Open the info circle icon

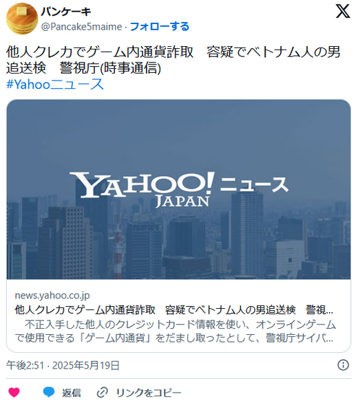[x=343, y=365]
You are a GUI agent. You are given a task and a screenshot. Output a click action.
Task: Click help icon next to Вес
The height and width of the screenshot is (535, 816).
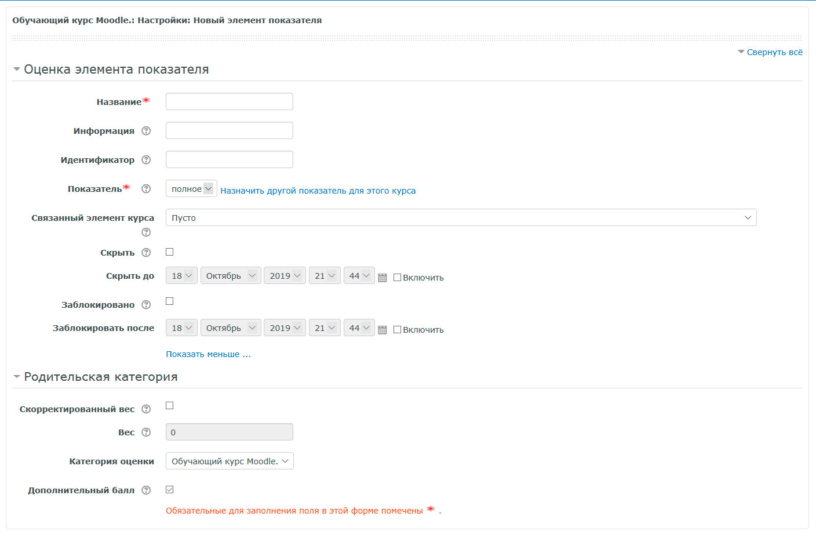click(146, 432)
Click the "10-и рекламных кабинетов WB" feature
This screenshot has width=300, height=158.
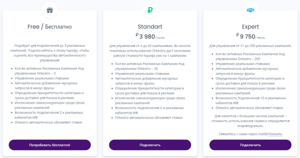(x=250, y=100)
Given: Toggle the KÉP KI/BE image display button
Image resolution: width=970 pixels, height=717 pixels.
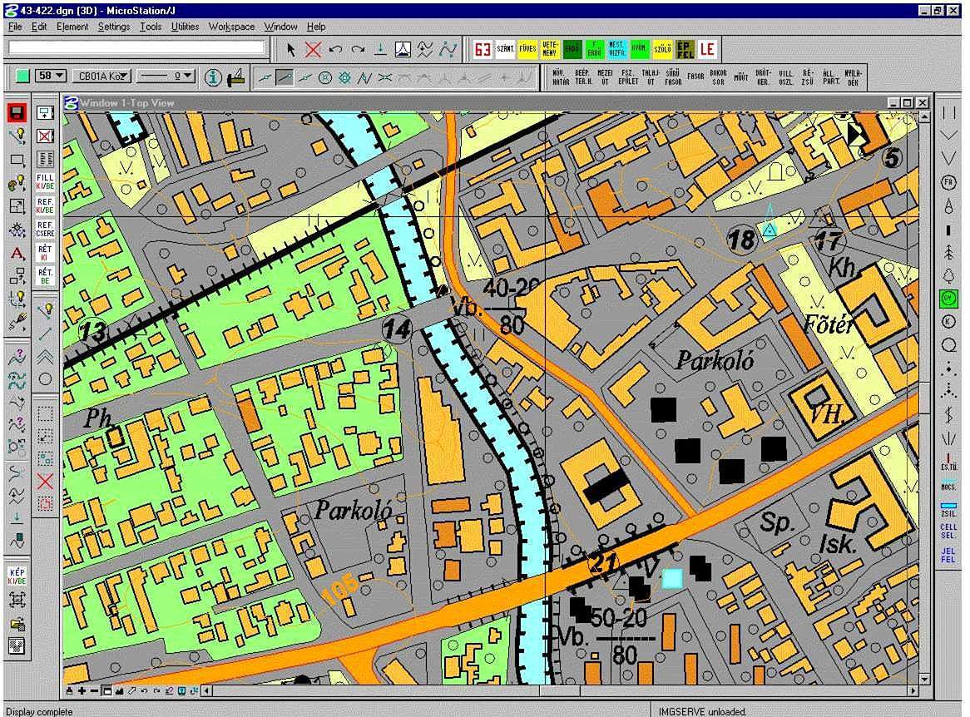Looking at the screenshot, I should (17, 576).
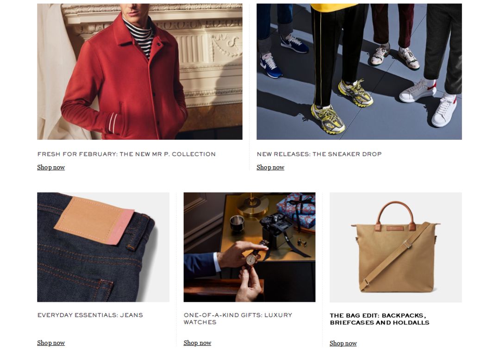
Task: Select the Fresh for February collection heading
Action: point(126,154)
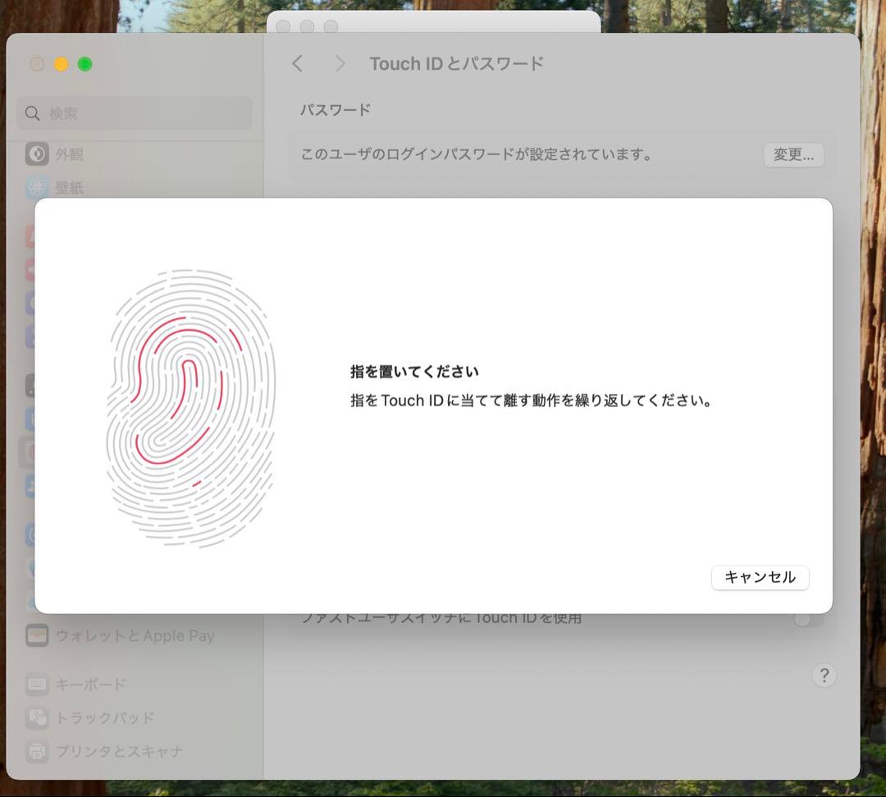Select the トラックパッド sidebar icon

point(37,717)
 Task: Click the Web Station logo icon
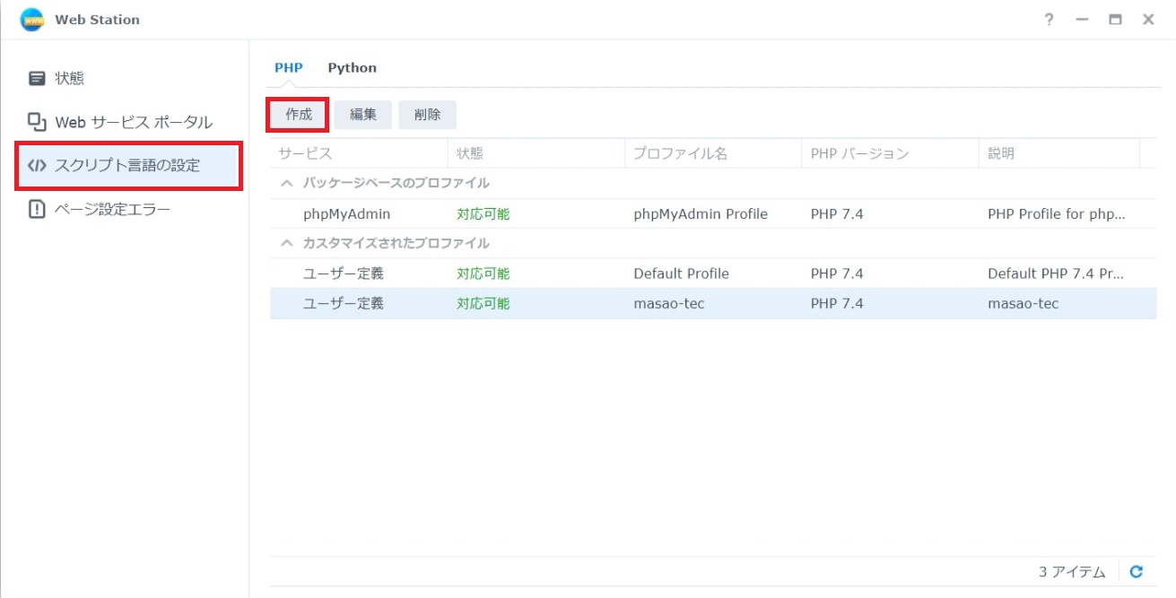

========================

What is being asked: Set out every line of the records above as a numbered list, skipping the blank lines and leaving out the pictures.

Written reply:
1. Open the info circle icon
2. [x=343, y=365]
3. You are a GUI agent. You are given a task and a screenshot. Output a click action.
4. Task: Click help icon next to Вес
5. The height and width of the screenshot is (535, 816).
6. click(146, 432)
7. Click the "10-и рекламных кабинетов WB" feature
8. This screenshot has width=300, height=158.
9. (x=250, y=100)
10. Given: Toggle the KÉP KI/BE image display button
11. Image resolution: width=970 pixels, height=717 pixels.
12. Looking at the screenshot, I should (17, 576).
13. Task: Select the Fresh for February collection heading
14. Action: point(126,154)
15. Select the トラックパッド sidebar icon
16. point(37,717)
17.  Task: Click the Web Station logo icon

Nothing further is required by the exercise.